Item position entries
────────────────────

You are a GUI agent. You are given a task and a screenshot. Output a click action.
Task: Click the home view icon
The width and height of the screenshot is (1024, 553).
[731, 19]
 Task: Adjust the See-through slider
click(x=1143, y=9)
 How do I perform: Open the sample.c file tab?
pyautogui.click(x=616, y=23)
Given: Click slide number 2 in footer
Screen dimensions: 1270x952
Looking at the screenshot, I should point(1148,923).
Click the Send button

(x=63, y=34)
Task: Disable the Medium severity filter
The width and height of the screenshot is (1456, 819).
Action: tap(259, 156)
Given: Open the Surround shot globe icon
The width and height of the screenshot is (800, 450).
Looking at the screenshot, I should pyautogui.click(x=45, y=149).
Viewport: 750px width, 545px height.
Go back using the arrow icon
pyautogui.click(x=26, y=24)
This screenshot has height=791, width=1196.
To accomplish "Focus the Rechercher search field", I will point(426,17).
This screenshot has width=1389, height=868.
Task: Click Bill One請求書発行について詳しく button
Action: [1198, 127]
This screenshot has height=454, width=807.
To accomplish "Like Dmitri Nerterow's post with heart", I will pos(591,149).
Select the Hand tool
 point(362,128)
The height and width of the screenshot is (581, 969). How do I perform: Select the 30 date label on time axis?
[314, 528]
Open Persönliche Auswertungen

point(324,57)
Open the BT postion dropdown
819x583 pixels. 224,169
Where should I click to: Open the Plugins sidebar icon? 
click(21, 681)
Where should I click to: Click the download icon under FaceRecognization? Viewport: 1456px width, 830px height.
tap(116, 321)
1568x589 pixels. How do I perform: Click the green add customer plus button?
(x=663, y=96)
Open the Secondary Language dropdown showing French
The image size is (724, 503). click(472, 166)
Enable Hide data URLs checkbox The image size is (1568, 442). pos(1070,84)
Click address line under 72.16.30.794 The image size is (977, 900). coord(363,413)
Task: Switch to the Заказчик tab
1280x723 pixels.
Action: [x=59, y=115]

────────────────────

Problem details
Please print all of the material above again, line for line, with nothing changed.

Correct answer
You are a GUI agent. You are given a task and a screenshot. Output a click action.
Task: Click the home view icon
The width and height of the screenshot is (1024, 553).
[731, 19]
 Task: Adjust the See-through slider
click(x=1143, y=9)
 How do I perform: Open the sample.c file tab?
pyautogui.click(x=616, y=23)
Given: Click slide number 2 in footer
Screen dimensions: 1270x952
Looking at the screenshot, I should point(1148,923).
Click the Send button

(x=63, y=34)
Task: Disable the Medium severity filter
The width and height of the screenshot is (1456, 819).
Action: tap(259, 156)
Given: Open the Surround shot globe icon
The width and height of the screenshot is (800, 450).
Looking at the screenshot, I should pyautogui.click(x=45, y=149).
Viewport: 750px width, 545px height.
Go back using the arrow icon
pyautogui.click(x=26, y=24)
This screenshot has height=791, width=1196.
To accomplish "Focus the Rechercher search field", I will point(426,17).
This screenshot has width=1389, height=868.
Task: Click Bill One請求書発行について詳しく button
Action: [1198, 127]
This screenshot has height=454, width=807.
To accomplish "Like Dmitri Nerterow's post with heart", I will pos(591,149).
Select the Hand tool
 point(362,128)
The height and width of the screenshot is (581, 969). How do I perform: Select the 30 date label on time axis?
[314, 528]
Open Persönliche Auswertungen

point(324,57)
Open the BT postion dropdown
819x583 pixels. 224,169
Where should I click to: Open the Plugins sidebar icon? 
click(21, 681)
Where should I click to: Click the download icon under FaceRecognization? Viewport: 1456px width, 830px height.
tap(116, 321)
1568x589 pixels. How do I perform: Click the green add customer plus button?
(x=663, y=96)
Open the Secondary Language dropdown showing French
The image size is (724, 503). click(472, 166)
Enable Hide data URLs checkbox The image size is (1568, 442). pos(1070,84)
Click address line under 72.16.30.794 The image size is (977, 900). coord(363,413)
Task: Switch to the Заказчик tab
1280x723 pixels.
Action: [x=59, y=115]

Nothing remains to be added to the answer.